そんな中、現場起点でできる工夫は以下の通りです。
– 原因工程の物理的分離(危険エリアを鉄板やシャッター、吸引フードなどで囲む)
– 防爆等級の低い部品は極力エリア外に集中設置し、防爆境界壁経由で信号/配管だけ通す
– 応急措置として誤配線・誤操作予防のための二重チェック体制づくり
こうした「ものづくりの現場力」に根差した安全策は、特に人材不足や古い設備が多い工場で大きな効果を発揮します。
防爆機器・設備の設計実例と業界動向
実例1:セルフゾーニングと投資抑制型防爆設計
ある化学品の調合工場では、暴露ガスの発生源を調査した上で「危険区域」を従来区画の1/3以下まで縮小しました。
その結果、数千万円かかるはずだった防爆モーター・電装の投資を大幅に抑え、安全性も1.5倍になった事例があります。
このとき重要なのが、現場スタッフによるガス濃度の定点測定や発生メカニズムまで踏み込んだ仮説検証。
現場の職人や班長との「すり合わせ」が成否のカギとなりました。
実例2:IoT化による防爆監視と保全への応用
近年の業界動向として、IoT機器によるガス濃度の常時監視や、防爆ペンダントターミナル・無線センサーなどの導入が進んでいます。
これにより、作業者が危険区域に入らずに遠隔監視・異常時の通知が可能となり、ヒューマンエラーや点検ミスを激減させています。

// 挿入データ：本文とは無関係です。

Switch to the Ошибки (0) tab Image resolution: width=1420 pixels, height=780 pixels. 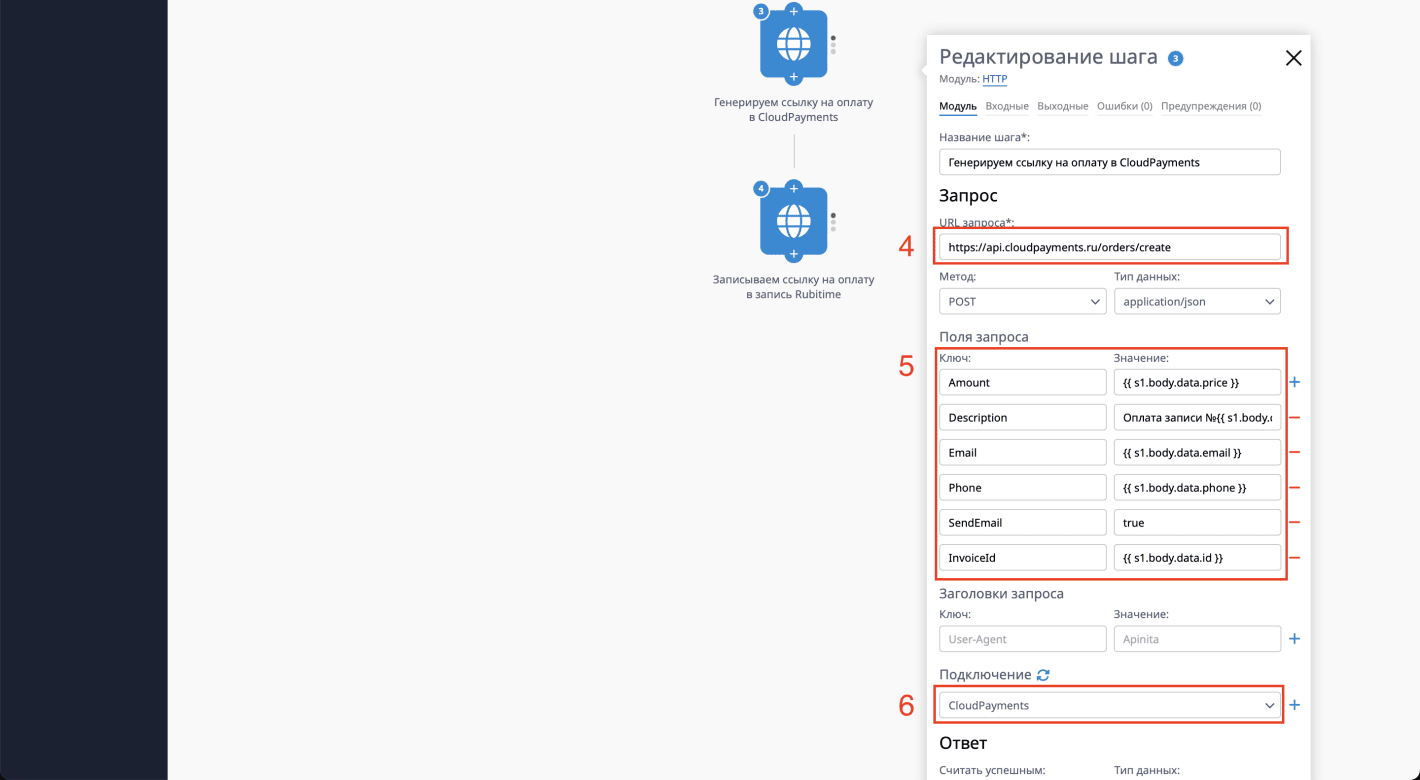[x=1124, y=105]
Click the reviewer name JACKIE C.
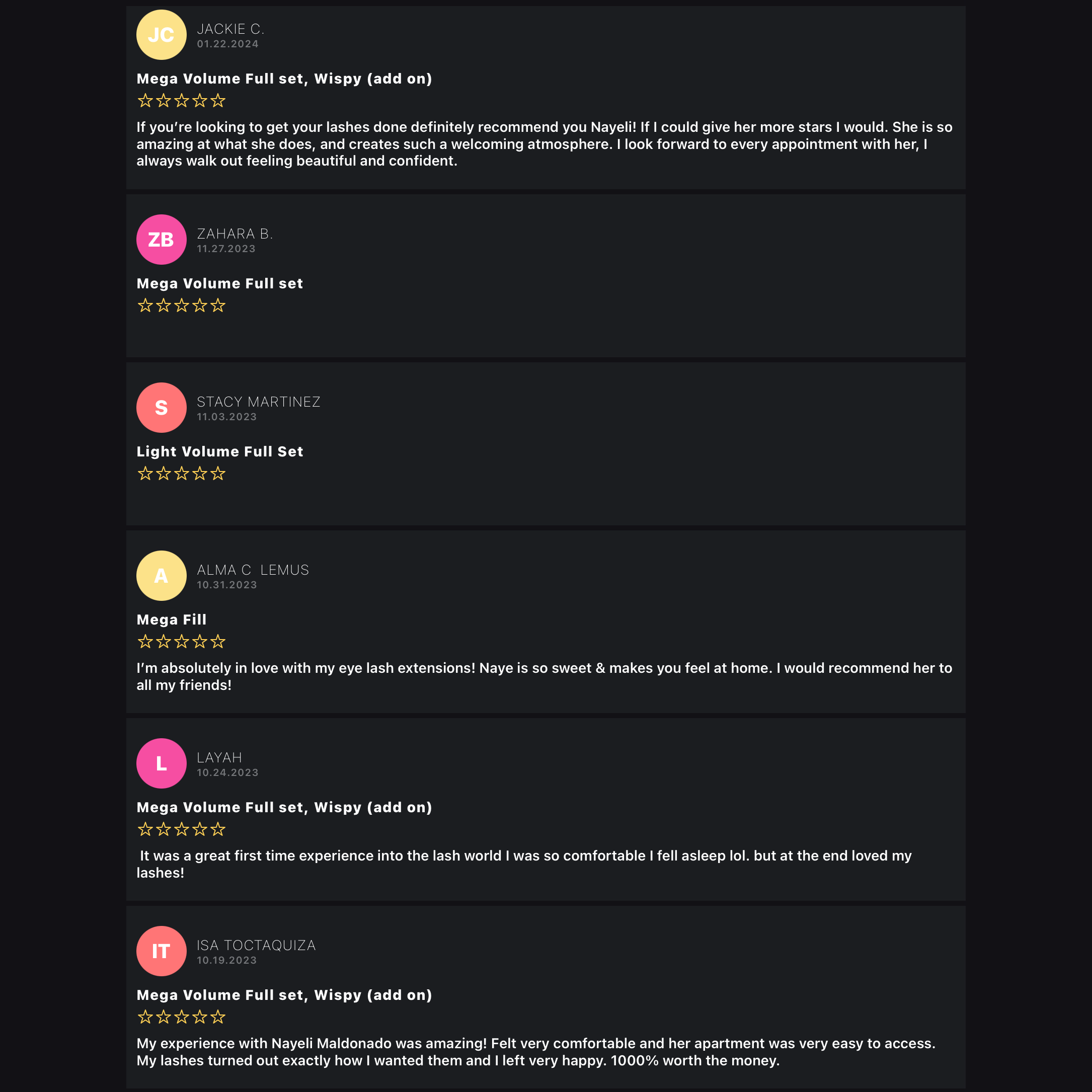The width and height of the screenshot is (1092, 1092). pyautogui.click(x=230, y=29)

たとえば、大手食品メーカーではIoT連動型の防爆温湿度センサーを新設し、瞬時に産業用クラウドで監視。
アナログからの脱却と安全補強を同時に実現しました。
実例3:グローバル調達と各国規格の壁対応
防爆機器調達では、工場がグローバル化するにつれ「IECEx」「ATEX」「UL」など各国規格とのコンフリクトが従来以上に重要になっています。
バイヤーとしては
– 各規格の違いを見越したマルチ対応品選定
– サプライヤー側と規格証明書や適合証明(Ex証明)の取得手順まで事前に詰める
– 日本-海外拠点間で防爆コンセプトを統一するためのフィードバックループ構築
など、一歩踏み込んだ視点で調達・設計を進めることが競争力につながります。
防爆設計の今後:ラテラルシンキングが拓く未来
防爆設計は今後、安全性一辺倒から「運用最適化」や「業務効率化」と溶け合う形に進化していくでしょう。

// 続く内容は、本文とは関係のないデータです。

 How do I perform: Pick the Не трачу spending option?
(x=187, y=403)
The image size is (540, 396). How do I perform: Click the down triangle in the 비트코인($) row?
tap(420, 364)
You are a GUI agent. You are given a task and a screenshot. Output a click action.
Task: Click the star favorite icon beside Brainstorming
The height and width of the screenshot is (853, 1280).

可視化技術やAI解析・ロボット点検技術により、現場ごとのリスクプロファイルを動的に解析し、防爆投資の最適配分や省人化・システム化まで視野に入れる時代です。
また、調達やバイヤー目線では「防爆対応そのものが競争力の源泉」となる場面も増加しています。

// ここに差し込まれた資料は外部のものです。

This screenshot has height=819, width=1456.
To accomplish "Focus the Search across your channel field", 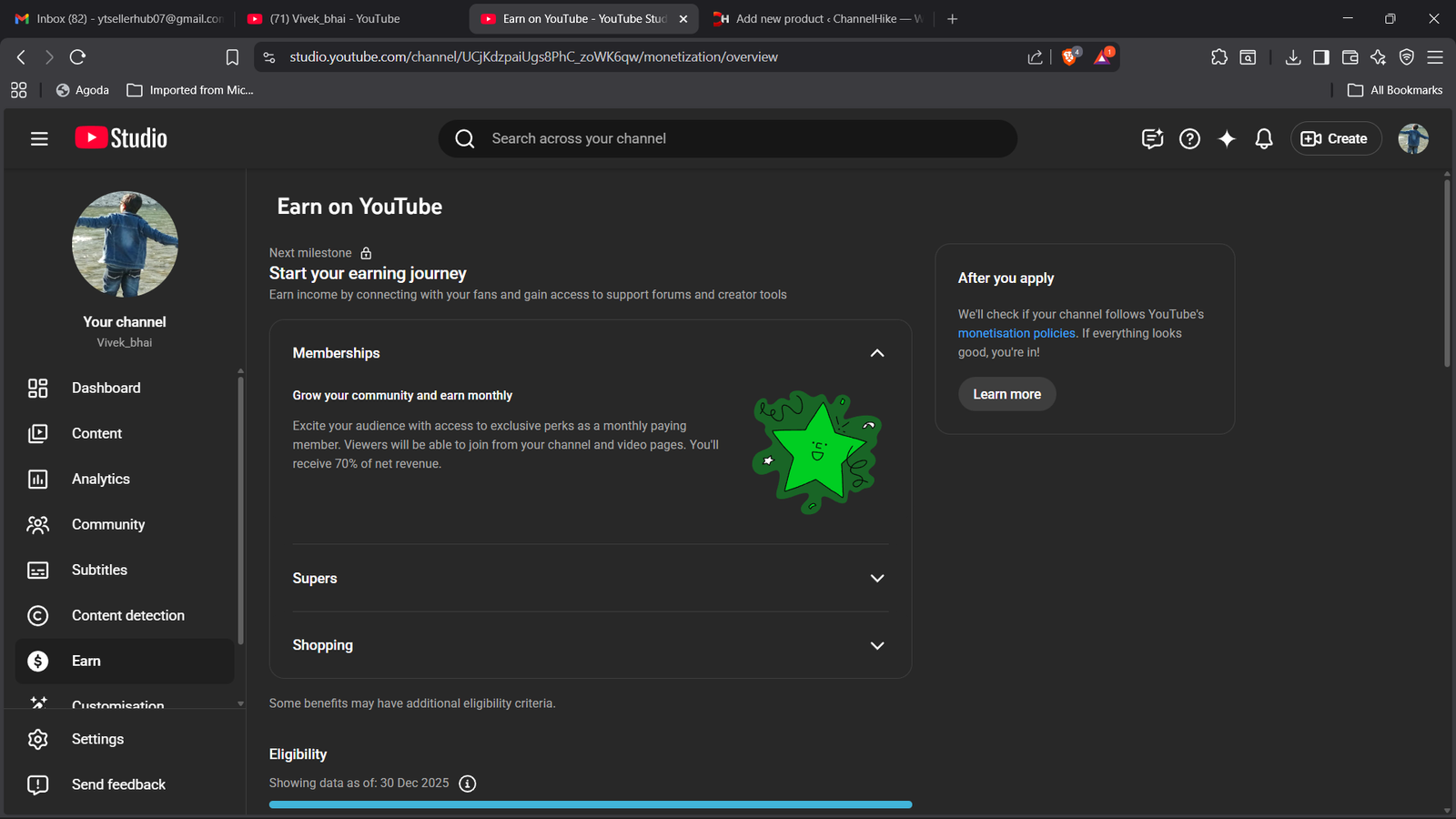I will coord(728,138).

さらに踏み込めば、アナログ現場の熟練知見をデジタルにトレースし、設計現場が新旧ミックスの知恵を生かして真に実用的な防爆対策を仕立てる。
まさに“ラテラルシンキング”=「横断的発想」が欠かせません。
まとめ:防爆設計は現場と未来をつなぐ要
防爆機器・設備の設計技術は、安全・高効率・コスト適正化・現場力の維持、すべてをバランスさせる高度なテクニックが求められます。
現場経験と規格の知見が交錯する防爆分野は、製造業プロフェッショナルやバイヤーの真価が問われる場所です。
この記事が、製造業に携わる皆様や、バイヤーを目指す方、サプライヤーの皆様が「現場と経営」「グローバルと日本」「アナログとデジタル」の最適解を一緒に探し出し、未来志向のものづくりに役立てていただければ幸いです。